La seconde critique vient de sociologues marxistes [Piccone 1977], [McNall et Johnson 1975], [Gordon 1976] qui mettent le doigt sur la difficulté (l'impossibilité ?) à tenir une position d'indifférence ethnométhodologique, la qualifiant, en référence aux travaux de [Lukàcs 1971], d'attitude bourgeoise par excellence. Il est intéressant de noter des divergences profondes entres ces sociologues marxistes, les uns (Piccone) attaquant certains ethnométhodologues (Mehan et Wood) mais voyant dans l'ethnométhodologie une importante avancée de la sociologie marxiste, les autres (McNall et Johnson) considérant l'ethnométhodologie comme une nouvelle forme de conservatisme. [Mehan et Wood 1975] font référence à Marx de deux façons différentes. La première pour expliquer la position de l'ethnométhodologue dans sa propre société (la traduction est de moi) :
"Je ne soutiens pas que l'ethnométhodologie est apolitique. Je soutiens que l'ethnométhodologie est proche de l'idée marxiste que les philosophes n'ont fait qu'interpréter le monde alors que le problème est de le changer. L'ethnométhodologie est une façon de se changer soi-même, mais ce n'est pas seulement cela. C'est aussi une façon d'échanger cette transformation avec les autres, c'est une discipline qui offre la possibilité de transformer la façon dont certaines personnes vivent leur vie."
La seconde est de présenter Marx comme un ethnométhodologue avant la lettre et de s'affirmer, dans cette perspective, comme marxistes, puisque la notion de pratique chez les ethnométhodologues est identique à celle de praxis chez Marx :
"Nous pouvons comprendre la théorie de Marx d'une façon nouvelle. Son interprétation n'était pas à propos du monde ; il tentait de changer lui-même et le monde. Marx travaillait dans les deux mêmes traditions que j'ai définies comme sources de l'ethnométhodologie.
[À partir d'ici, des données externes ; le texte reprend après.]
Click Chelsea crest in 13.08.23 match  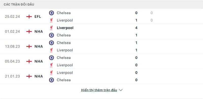(52, 43)
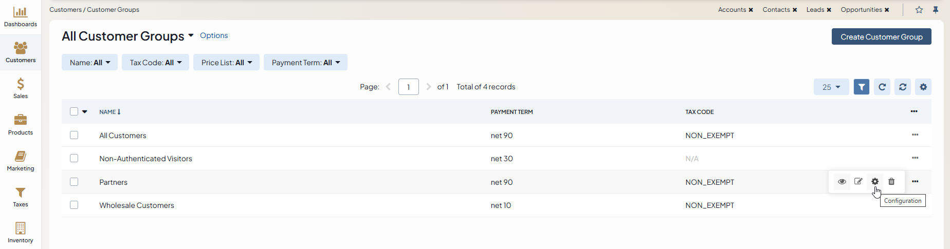Click the page number input field
The image size is (950, 249).
[x=408, y=87]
En tant qu'étudiant de Hegel, il appartenait à la tradition dialectique-herméneutique ; en tant qu'étudiant de Feuerbach et des "socialistes scientifiques", il appartenait à la tradition logico-empiriste. Sa relation à cette seconde tradition est évidente dans sa première préface à l'édition allemande du Capital. Marx compare ses travaux à la chimie et à la physique, met en avant l'utilisation des statistiques et affirme qu'il a découvert les "lois naturelles du fonctionnement des sociétés". Sa méthode est empirique, mais sa théorie est dessinée par la tradition antithétique.
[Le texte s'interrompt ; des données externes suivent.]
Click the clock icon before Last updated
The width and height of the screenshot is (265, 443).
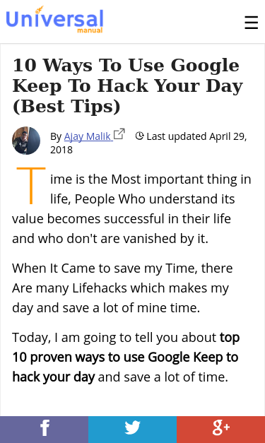coord(139,136)
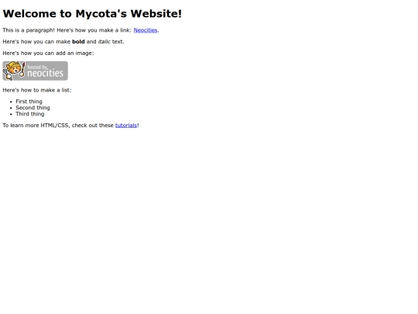Click the 'hosted by' text in badge
This screenshot has height=314, width=418.
(38, 67)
Ses "lois naturelles" ne sont pas une liste insensée d'éléments naturels, puisqu'il présente ses découvertes empiriques comme des actions créatives et réflexives. Marx tentait de montrer (et non de rapporter) le fait que "les idées n'existent pas hors du langage" (...) Marx tentait de créer un nouveau monde dans lequel ses "lois scientifiques" seraient des lois réflexives qui se vérifieraient par leur propre mise en oeuvre. Si le prolétariat pouvait commencer à parler comme Marx le proposait, après une révolution de classes, la stratification par classes disparaîtrait. En parlant la théorie, le peuple créerait un monde dans lequel la théorie n'aurait pas de sens. Dans le socialisme, les hommes connaîtraient les origines et la puissance du verbe ; ils seraient, une fois de plus, des participants conscients de leur propre réalité. (...) Mon Marx ne parlait pas de la vérité, mais offrait plutôt des lois sur les pratiques de stratification des classes afin d'accroître le niveau de conscience des hommes pour qu'ils arrêtent de telles pratiques. (...) Filmer et ses collègues ont présenté leurs travaux sur Marx non pas parce qu'ils étaient intéressés à ce que Marx avait réellement dit, mais parce qu'ils souhaitaient arrêter leurs propres pratiques de stratification sociale. (...) Bien que, jusqu'à présent, seule cette démarche ait été étroitement rattachée aux conceptions marxistes, j'espère que les autres travaux en ethnométhodologie peuvent être également reliés aux principes marxistes. C'est par conséquent une discipline radicale qui devrait être capable de changer la perspective de ceux qui ne sont pas convaincus par la polémique ou la philosophie."
On rejoint ici, me semble t'il, l'idée de Yves Lecerf suivant laquelle l'ethnométhodologie propose une nouvelle dialectique de la liberté. En effet, grâce à la capacité (acquise par apprentissage) que possède désormais l'ethnométhodologue de "sauter" d'une vision de membre à une autre vision de membre, et d'adopter l'attitude d'indifférence, il sait qu'il n'y a de "gourou" que contextuel et donc en arrive à la conclusion que son seul "gourou", lors de l'action pratique, c'est lui-même. Il doit se prendre en charge. Il est, peut-être, libre.